* [Direction] In the rpart mailing-list reply, who is named as having worked on algorithms that compensate for bias in split selection?

━━ Document excerpt

RE: [R] rpart question

About this list Date view Thread view Subject view Author view Attachment view

From: Liaw, Andy (andy_liaw@merck.com)
Date: Wed 05 May 2004 - 09:48:16 EST


Message-id: <3A822319EB35174CA3714066D590DCD504AF7D07@usrymx25.merck.com>

AFAIK rpart does not have built-in facility for adjusting bias in split
selection. One possibility is to define your own splitting criterion that
does the adjustment is some fashion. I believe the current version of rpart
allows you to define custom splitting criterion, but I have not tried it
myself.

Prof. Wei-yin Loh at UW-Madison (and his current and former students) had
worked on algorithms that compensate for bias in split selection. There are
software on his web page that you might want to check out.

HTH,
Andy

> From: lsjensen@micron.com
>
> Wondered about the best way to control for input variables that have a
> large number of levels in 'rpart' models. I understand the algorithm
> searches through all possible splits (2^(k-1) for k levels) and so
> variables with more levels are more prone to be good
> spliters... so I'm
> looking for ways to compensate and adjust for this complexity.

━━━━
━━ Extracted data

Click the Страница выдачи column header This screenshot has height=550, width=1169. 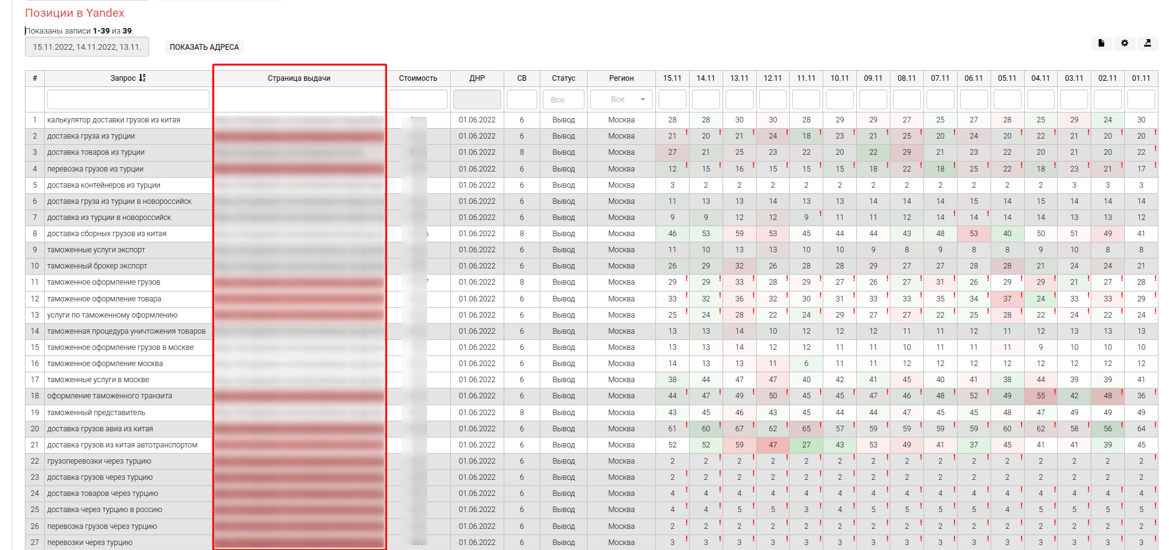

━━━━
━━ Extracted data

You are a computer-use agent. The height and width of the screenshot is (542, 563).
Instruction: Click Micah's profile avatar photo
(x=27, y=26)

━━━━
━━ Extracted data

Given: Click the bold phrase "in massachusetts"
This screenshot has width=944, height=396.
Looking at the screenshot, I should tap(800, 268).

━━━━

* [Right answer] Prof. Wei-yin Loh at UW-Madison, along with his current and former students.